* _RECORDS TO USE_:
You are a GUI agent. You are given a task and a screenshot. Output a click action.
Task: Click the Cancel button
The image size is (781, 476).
==
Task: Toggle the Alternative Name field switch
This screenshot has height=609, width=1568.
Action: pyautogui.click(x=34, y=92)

* _AIM OF THE EXERCISE_: Starting at the line containing "You are a GUI" and ending with the line containing "The image size is (781, 476).", write those lines out again with "Cancel" replaced by "Submit". Change nothing else.

* _EXERCISE SOLUTION_:
You are a GUI agent. You are given a task and a screenshot. Output a click action.
Task: Click the Submit button
The image size is (781, 476).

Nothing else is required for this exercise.